The store is situated on a bustling street near town center and is immediately recognizable by the cascade of books spilling from its door. Standing in piles, stacked on tables, and perched on the stoop, they hint at what might be in store for an unassuming tourist who dares cross the threshold. The first impression one has on entering is height–not of the ceiling, but of the books. Piles and piles fill the cavernous space. There is the odd shelf here and there, but mostly, the geography of the store is formed by free-standing stacks, some of which appear more precarious than others.
The parrot sits just inside the entrance in a large cage camouflaged by teetering columns of books about Old Hollywood. To the casual observer, the cage is merely a prop for the schnauzer-sized stuffed parrot that sits on top. As soon as you hear the first, shrill “Hello,” however, you might look beyond the stuffed version and see the very real bird that perches inside, his shoulders hunched and his feathers disheveled with age.
On this particular afternoon, Michael and I had gone to the bookshop to procure enough reading to get us through the end of summer. After the customary nod to the bird, we parted ways to find our favorite corners of the store. As I perused the 19th and 20th century female authors’ pile, which merges seamlessly into the watchmaking pile (much larger), a couple of teenage girls holding smoothies discussed in Brazilian Portuguese where they would be having lunch. A man with elbow-length gray hair and cargo shorts was trying to strike up a stimulating literary conversation with the parrot’s owner at the cash register and was growing progressively irritable at her silence. Every minute or so, someone lost in the maze would squeeze past me, muttering apologies and shrinking in embarrassment when it became clear that the only option involved physical contact.

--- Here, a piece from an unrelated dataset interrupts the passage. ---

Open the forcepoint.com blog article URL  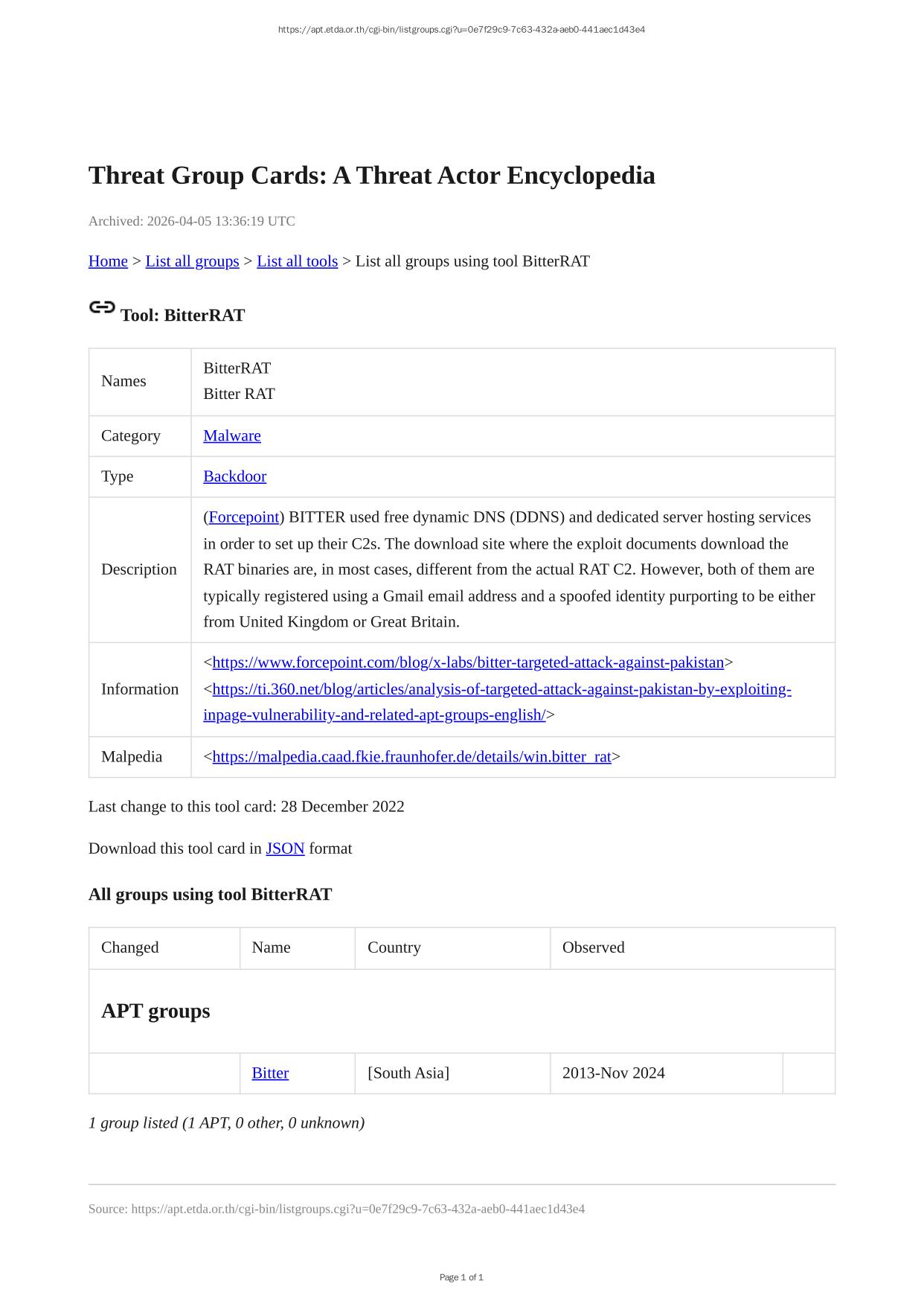point(468,662)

In the past, I’d gotten lost on the second floor, which consists mostly of dusty volumes about British trains, thin books about fast cars that have more pictures than words, and a travel section made up of mostly European and East Asian destinations. Once, I was even drawn into the narrow, crooked pile that awaits on your right as you descend the stairs. What can only be described tactfully as the “nationalistic” section, it is full of volumes about the superiority of 19th century British foreign policy (colonialism), and a few treatises on the end of civilization. This time, however, I stuck close to the entrance, picking up three novels from the women’s pile and a door-stopper of a book about the history of the Hollywood studio system before nearly bringing down the entire yarn-craft alcove trying to extricate a tome about Fair Isle knitting.

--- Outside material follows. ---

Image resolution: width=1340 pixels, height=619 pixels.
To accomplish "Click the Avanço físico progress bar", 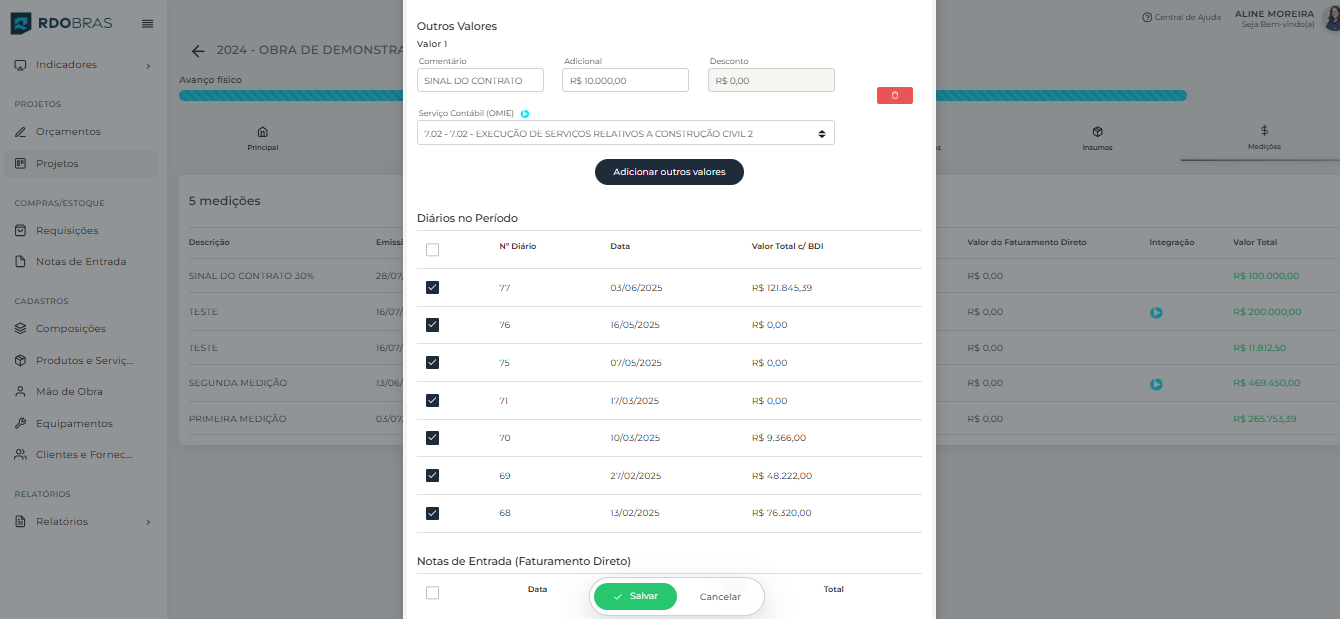I will click(1050, 96).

By the time I got to the cash register with the remnants of a sneeze still tickling my nostrils, an hour had passed. The other patrons had long since found their way out, and Michael was busy breaking down the defenses of the diminutive shop owner. Michael lives with open arms, drawing out the most reticent of people by either displaying genuine curiosity about them or confidently making a fool of himself to put them at ease. I wasn’t there to see his method of attack on this occasion, but when I reached them, they were deep in conversation about the parrot.
“He thinks he’s a person, you see,” the woman said eagerly, her voice muffled from behind the mask. “He thinks he’s going to work every morning.”
“Do you take him for walks?” Michael asked, “Because I watched a YouTube video once where a couple went for runs and their parrot just flew behind them the whole way.”
“He gets some personal time in the garden,” she said, “And he’s let free in the house sometimes.”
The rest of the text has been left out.